--- WHAT YOU HAVE TO DO ---
Format everything from the row containing "You are a GUI" down to the row containing "This screenshot has height=608, width=1568." as a Markdown table with the columns Row and Text, giving each row's number and its text and omitting blank rows.

-- START STORED ROWS --

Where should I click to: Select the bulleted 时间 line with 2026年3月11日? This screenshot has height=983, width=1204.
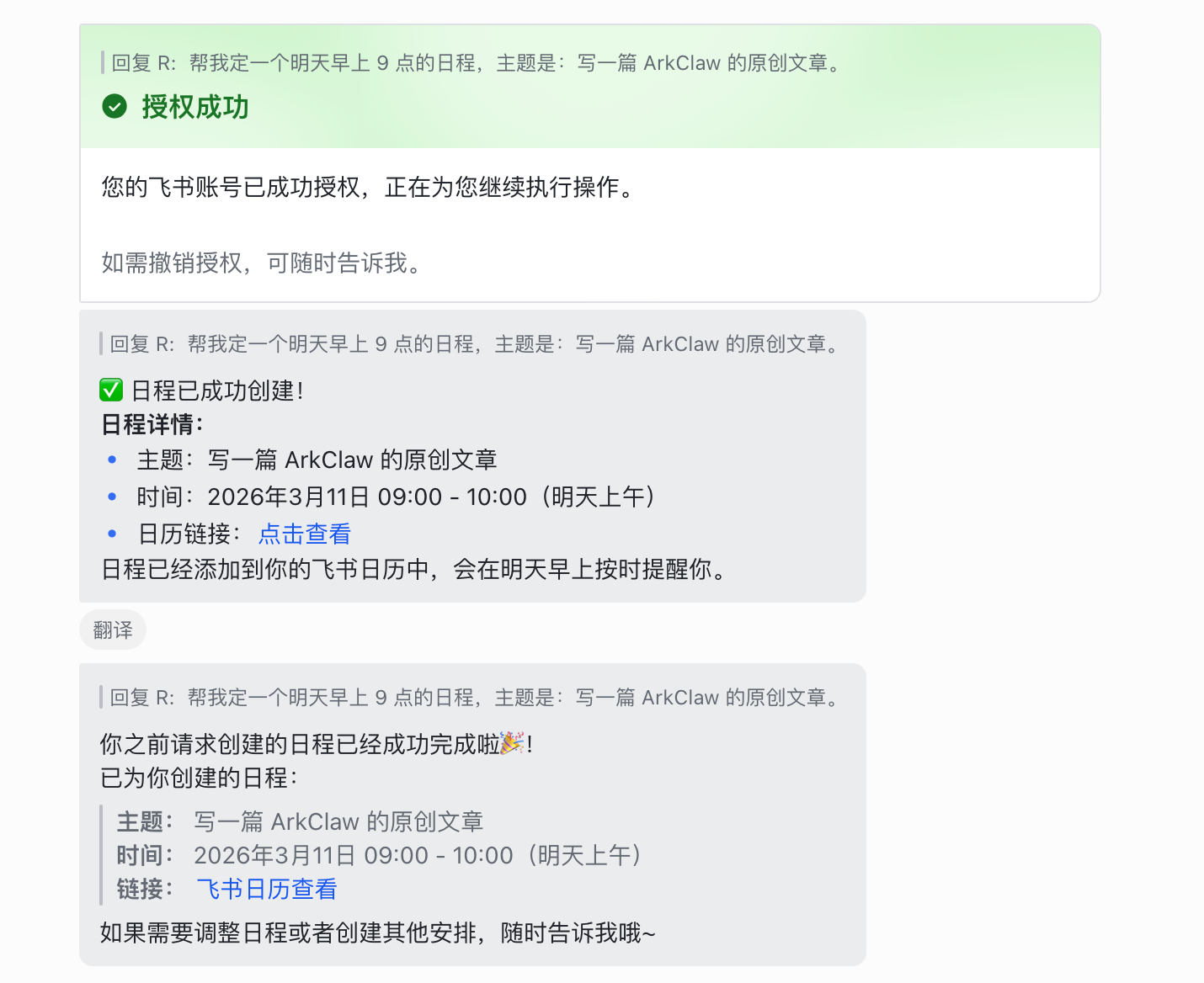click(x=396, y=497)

-- END STORED ROWS --
-- START STORED ROWS --

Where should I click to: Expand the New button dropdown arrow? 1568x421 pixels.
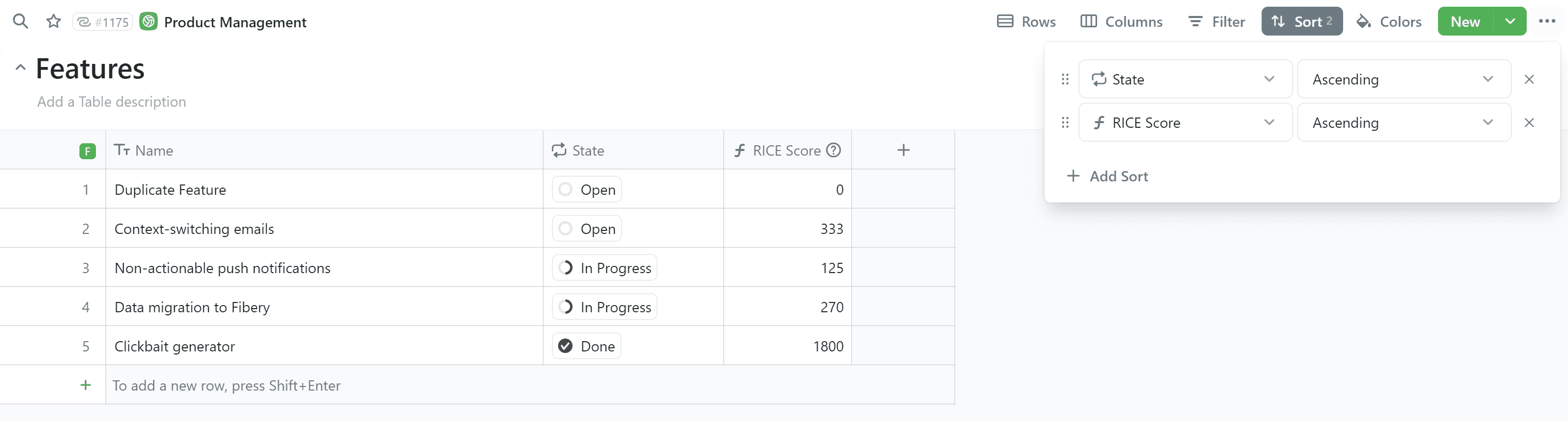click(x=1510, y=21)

-- END STORED ROWS --
-- START STORED ROWS --

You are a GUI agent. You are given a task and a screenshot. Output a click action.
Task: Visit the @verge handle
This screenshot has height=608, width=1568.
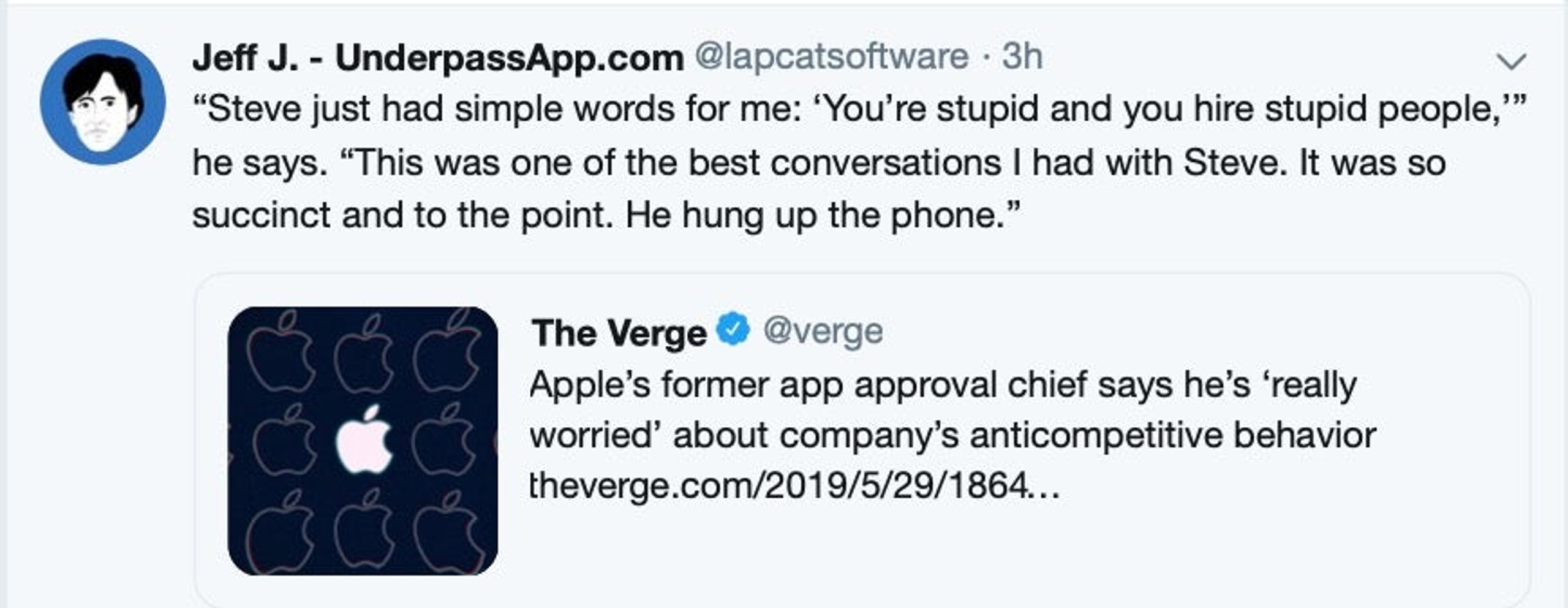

-- END STORED ROWS --

--- SOLUTION TO THIS TASK ---
| Row | Text |
|---|---|
| 1 | You are a GUI agent. You are given a task and a screenshot. Output a click action. |
| 2 | Task: Visit the @verge handle |
| 3 | This screenshot has height=608, width=1568. |